CLI (v2) Spark job YAML schema

Article
05/23/2023

APPLIES TO: Azure CLI ml extension v2 (current)

Note

The YAML syntax detailed in this document is based on the JSON schema for the latest version of the ML CLI v2 extension. This syntax is guaranteed only to work with the latest version of the ML CLI v2 extension. You can find the schemas for older extension versions at https://azuremlschemasprod.azureedge.net/.

YAML syntax

Key	Type	Description	Allowed values
`$schema`	string	The YAML schema. If you use the Azure Machine Learning VS Code extension to author the YAML file, including `$schema` at the top of your file enables you to invoke schema and resource completions.
`type`	const	Required. The type of job.	`spark`
`name`	string	Name of the job. Must be unique across all jobs in the workspace. If omitted, Azure Machine Learning autogenerates a GUID for the name.
`display_name`	string	Display name of the job in the studio UI. Can be nonunique within the workspace. If omitted, Azure Machine Learning autogenerates a human-readable adjective-noun identifier for the display name.
`experiment_name`	string	Experiment name to organize the job under. The run record of each job is organized under the corresponding experiment in the "Experiments" tab of the studio. If omitted, Azure Machine Learning defaults it to the name of the working directory where the job was created.
`description`	string	Description of the job.
`tags`	object	Dictionary of tags for the job.
`code`	string	Local path to the source code directory to be uploaded and used for the job.
`code`	string	Required.

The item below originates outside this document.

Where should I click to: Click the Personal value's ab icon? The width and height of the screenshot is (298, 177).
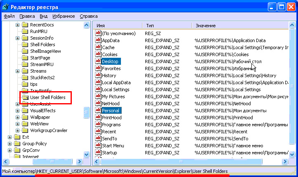point(98,111)
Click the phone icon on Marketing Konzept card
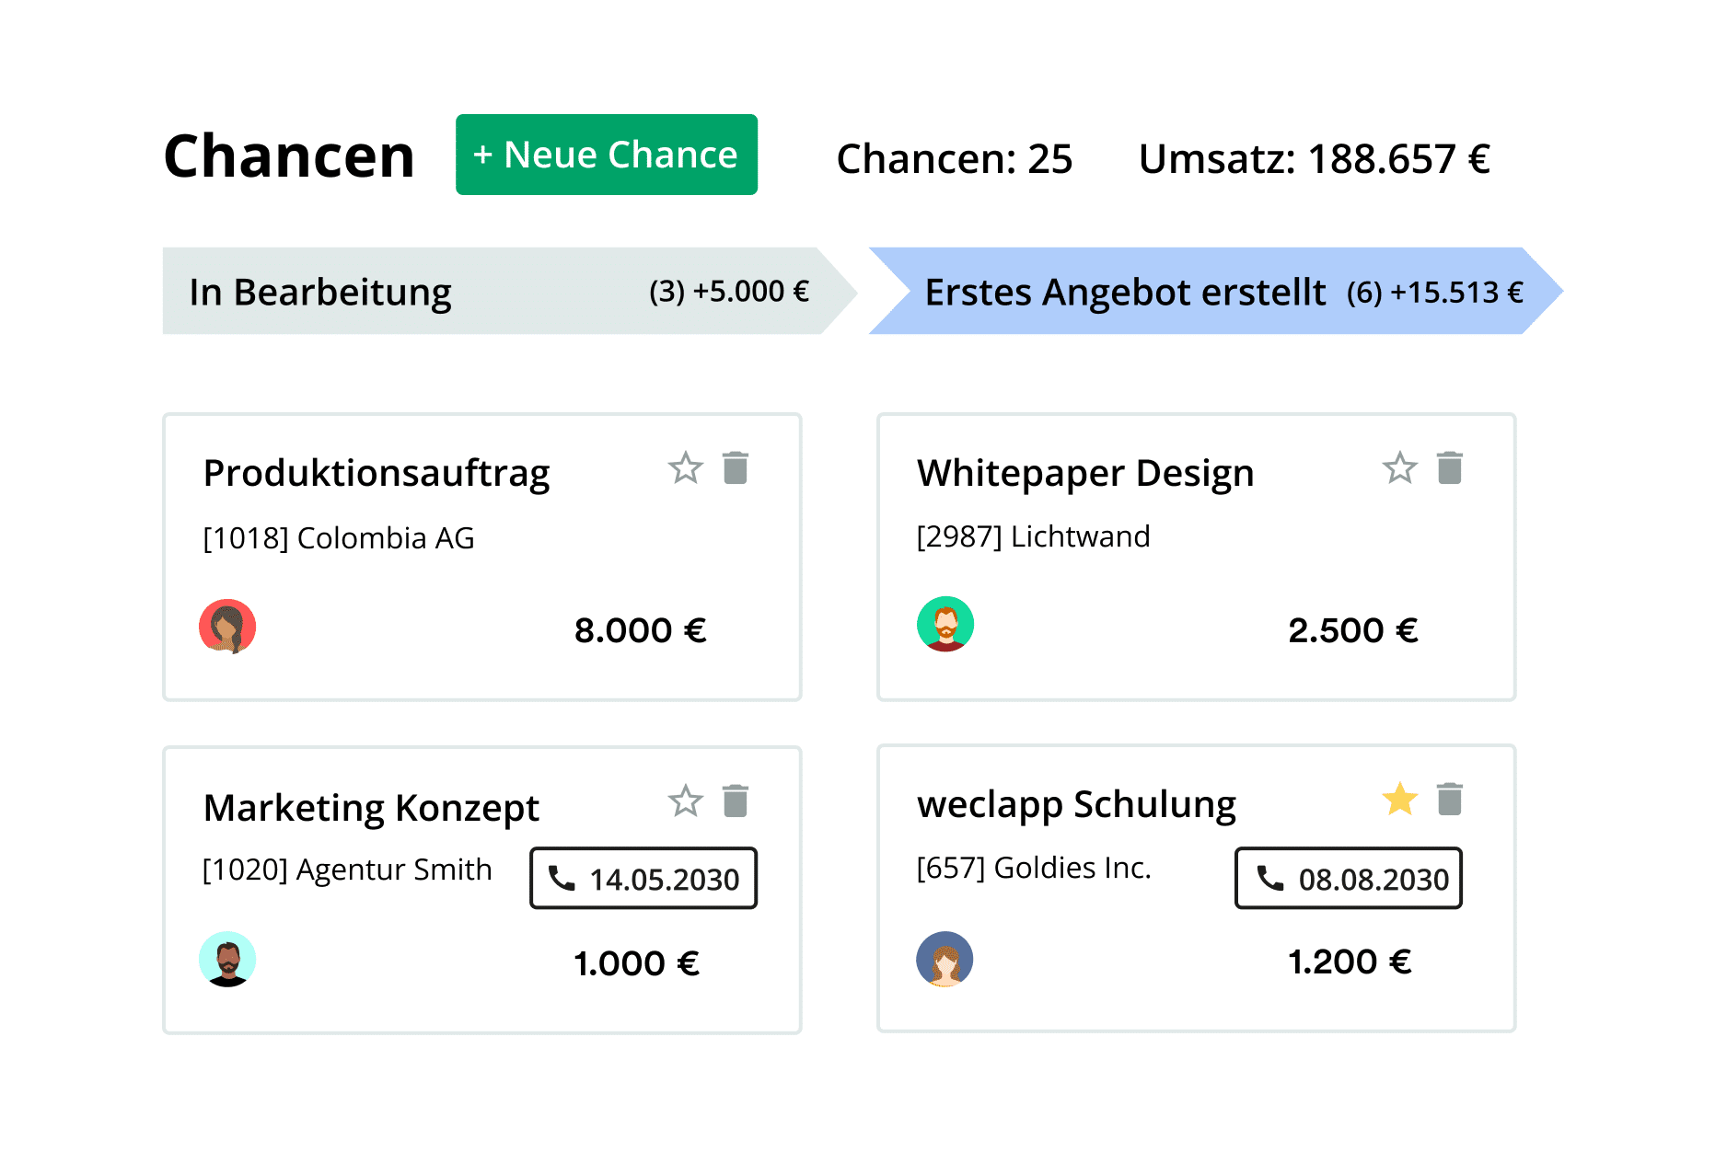The height and width of the screenshot is (1152, 1727). 562,879
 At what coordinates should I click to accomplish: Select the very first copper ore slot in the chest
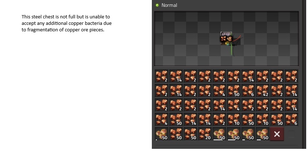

The location of the folder that contains source code and scripts for this job.
`entry`	object	Required. The entry point for the job. It could define a `file`.
`entry.file`	string	The location of the folder that contains source code and scripts for this job.
`py_files`	object	A list of `.zip`, `.egg`, or `.py` files, to be placed in the `PYTHONPATH`, for successful execution of the job.
`jars`	object	A list of `.jar` files to include on the Spark driver, and the executor `CLASSPATH`, for successful execution of the job.
`files`	object	A list of files that should be copied to the working directory of each executor, for successful job execution.
`archives`	object	A list of archives that should be extracted into the working directory of each executor, for successful job execution.
`conf`	object	The Spark driver and executor properties. See Attributes of the `conf` key
`environment`	string or object	The environment to use for the job. The environment can be either a reference to an existing versioned environment in the workspace or an inline environment specification. To reference an existing environment, use the `azureml:<environment_name>:<environment_version>` syntax or `azureml:<environment_name>@latest` (to reference the latest version of an environment). To define an environment inline, follow the Environment schema. Exclude the `name` and `version` properties, because inline environments don't support them.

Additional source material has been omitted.